Sleep Apnea Secondary to Service-Connected Sinusitis, Rhinitis or Deviated Septum
Upper respiratory conditions (sinusitis) result in distortion of the upper airway, which contributes to the development of sleep apnea.
Conceptually, the upper airway is a compliant tube and, therefore, is subject to collapse. OSA is caused by soft tissue collapse in the pharynx. Transmural pressure is the difference between intraluminal pressure and the surrounding tissue pressure. If transmural pressure decreases, the cross-sectional area of the pharynx decreases. If this pressure passes a critical point, pharyngeal closing pressure is reached. Exceeding pharyngeal critical pressure (Pcrit) causes a juggernaut of tissues collapsing inward. The airway is then obstructed. Until forces change transmural pressure to a net tissue force that is less than Pcrit, the airway remains obstructed.
OSA duration is equal to the time that Pcrit is exceeded. The Bernoulli effect plays an important dynamic role in OSA pathophysiology. In accordance with this effect, airflow velocity increases at the site of stricture in the airway. As airway velocity increases, pressure on the lateral wall decreases. If the transmural closing pressure is reached, the airway collapses.

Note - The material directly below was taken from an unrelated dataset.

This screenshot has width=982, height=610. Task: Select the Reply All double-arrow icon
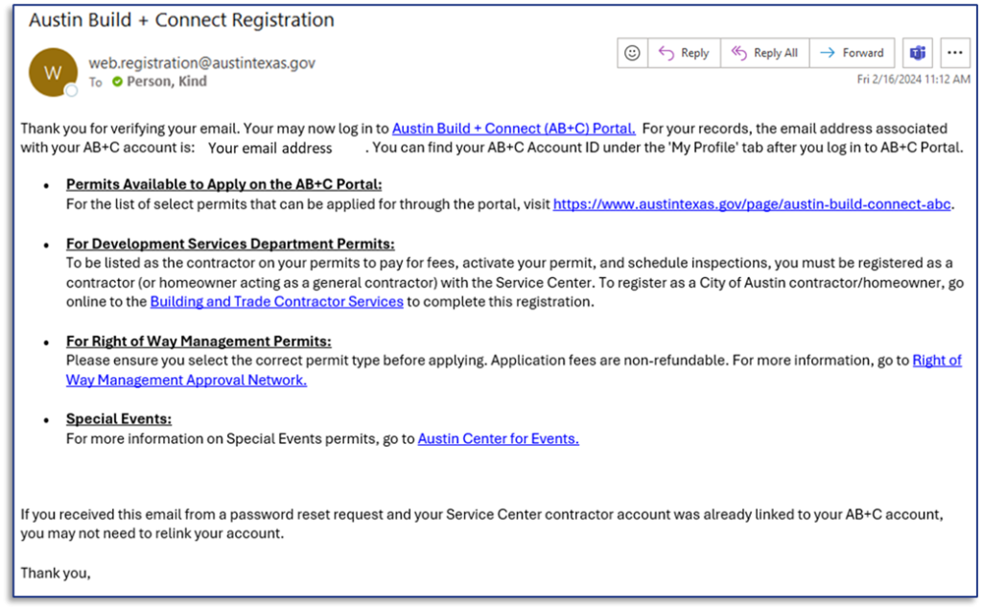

The Bernoulli effect is exaggerated in areas where the airway is most compliant. Loads on the pharyngeal walls increase adherence and, hence, increase the likelihood of collapse. This effect helps to partially explain why obese patients, and particularly those with fat deposition in the neck, are most likely to have OSA. Given this information, it is abundantly clear that even a small reduction in a diameter of the upper airway will cause a collapse of the upper airway during sleep.
Fitzpatrick et al. studied the effect of nasal breathing on sleep apnea in the article Effect of nasal or oral breathing route on upper airway resistance during sleep. The author reports that healthy subjects with normal nasal resistance breathe almost exclusively through the nose during sleep. The researchers studied the resistance to the upper airway through either nasal or oral breathing and found that upper airway resistance during sleep and the propensity to obstructive sleep apnea are significantly lower while breathing nasally rather than orally.
Nasal obstruction during sleep results in mouth opening and mouth opening has been shown to increase the propensity to upper airway collapse. It has been shown that jaw opening is associated with posterior movement of the angle of the jaw, thus compromising the oropharyngeal airway diameter. This is caused by the shortening of the upper airway dilator muscles located between the mandible and the hyoid bone. In addition, jaw opening profoundly affects the diameter of the retroglossal airway.
The author has shown that there are two distinct sites of airway obstruction during sleep with oral breathing, when nasal breathing is not efficient.
The Board of Veterans’ Appeals in a decision dated December 24, 2003, Citation Nr: 0336453, Docket No. 03-00 071A, concluded that sinusitis (upper airway obstruction) significantly contributes to sleep apnea:
“While the record clearly supports a finding that the veteran suffers from sleep apnea, the record is equivocal regarding the effect that the veteran’s service-connected sinusitis has on his sleeping disorder. In the opinion of the February 2001 VA examiner the veteran’s sinusitis was not an obvious cause of the veteran’s sleep apnea. Test results appear to indicate that the veteran’s sleep apnea is positional in nature, being twice as common in the supine position. However, a more recent medical opinion from his VA primary care physician indicates that the veteran’s chronic sinusitis, if not the total cause, contributes significantly to his obstructive sleep apnea. In light of the above medical evidence showing a relationship between the veteran’s chronic sinusitis and his sleep apnea, the Board determines that 38 C.F.R. § 3.102 (2003) should be applied in this case.”